PROMPT:
The listing below must be duplicated in full, with nothing altered.

DATA UNDER STUDY:
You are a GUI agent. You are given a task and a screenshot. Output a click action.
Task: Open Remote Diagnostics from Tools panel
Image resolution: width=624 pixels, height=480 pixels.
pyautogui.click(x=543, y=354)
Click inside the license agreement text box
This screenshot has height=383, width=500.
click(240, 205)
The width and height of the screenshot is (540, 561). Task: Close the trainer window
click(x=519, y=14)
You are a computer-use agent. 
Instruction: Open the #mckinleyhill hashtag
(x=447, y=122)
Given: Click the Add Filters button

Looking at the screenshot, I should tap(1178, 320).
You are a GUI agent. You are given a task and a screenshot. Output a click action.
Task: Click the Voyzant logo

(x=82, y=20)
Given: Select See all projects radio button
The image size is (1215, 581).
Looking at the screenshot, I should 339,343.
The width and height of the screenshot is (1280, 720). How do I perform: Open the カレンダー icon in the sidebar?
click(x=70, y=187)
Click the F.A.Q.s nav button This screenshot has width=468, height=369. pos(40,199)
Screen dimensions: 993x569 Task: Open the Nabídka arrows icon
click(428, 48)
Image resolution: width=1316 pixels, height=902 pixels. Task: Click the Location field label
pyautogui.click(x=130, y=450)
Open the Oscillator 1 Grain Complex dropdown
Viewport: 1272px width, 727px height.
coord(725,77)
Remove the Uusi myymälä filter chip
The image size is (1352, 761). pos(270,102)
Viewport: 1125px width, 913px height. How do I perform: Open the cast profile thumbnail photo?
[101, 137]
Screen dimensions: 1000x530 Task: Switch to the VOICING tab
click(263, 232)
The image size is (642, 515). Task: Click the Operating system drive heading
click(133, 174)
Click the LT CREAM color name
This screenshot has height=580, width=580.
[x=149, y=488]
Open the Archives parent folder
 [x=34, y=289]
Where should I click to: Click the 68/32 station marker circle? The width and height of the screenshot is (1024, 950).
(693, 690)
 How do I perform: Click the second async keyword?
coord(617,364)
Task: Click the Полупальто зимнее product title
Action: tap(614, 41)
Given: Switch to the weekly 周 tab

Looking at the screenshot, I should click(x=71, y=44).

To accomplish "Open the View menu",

RESULT OF THE EXERCISE:
You are a GUI agent. You are given a task and a screenshot. Output a click action.
Task: Open Remote Diagnostics from Tools panel
Image resolution: width=624 pixels, height=480 pixels.
pyautogui.click(x=543, y=354)
Click inside the license agreement text box
This screenshot has height=383, width=500.
click(240, 205)
The width and height of the screenshot is (540, 561). Task: Close the trainer window
click(x=519, y=14)
You are a computer-use agent. 
Instruction: Open the #mckinleyhill hashtag
(x=447, y=122)
Given: Click the Add Filters button

Looking at the screenshot, I should tap(1178, 320).
You are a GUI agent. You are given a task and a screenshot. Output a click action.
Task: Click the Voyzant logo

(x=82, y=20)
Given: Select See all projects radio button
The image size is (1215, 581).
Looking at the screenshot, I should 339,343.
The width and height of the screenshot is (1280, 720). How do I perform: Open the カレンダー icon in the sidebar?
click(x=70, y=187)
Click the F.A.Q.s nav button This screenshot has width=468, height=369. pos(40,199)
Screen dimensions: 993x569 Task: Open the Nabídka arrows icon
click(428, 48)
Image resolution: width=1316 pixels, height=902 pixels. Task: Click the Location field label
pyautogui.click(x=130, y=450)
Open the Oscillator 1 Grain Complex dropdown
Viewport: 1272px width, 727px height.
coord(725,77)
Remove the Uusi myymälä filter chip
The image size is (1352, 761). pos(270,102)
Viewport: 1125px width, 913px height. How do I perform: Open the cast profile thumbnail photo?
[101, 137]
Screen dimensions: 1000x530 Task: Switch to the VOICING tab
click(263, 232)
The image size is (642, 515). Task: Click the Operating system drive heading
click(133, 174)
Click the LT CREAM color name
This screenshot has height=580, width=580.
[x=149, y=488]
Open the Archives parent folder
 [x=34, y=289]
Where should I click to: Click the 68/32 station marker circle? The width and height of the screenshot is (1024, 950).
(693, 690)
 How do I perform: Click the second async keyword?
coord(617,364)
Task: Click the Полупальто зимнее product title
Action: tap(614, 41)
Given: Switch to the weekly 周 tab

Looking at the screenshot, I should click(x=71, y=44).

To accomplish "Open the View menu",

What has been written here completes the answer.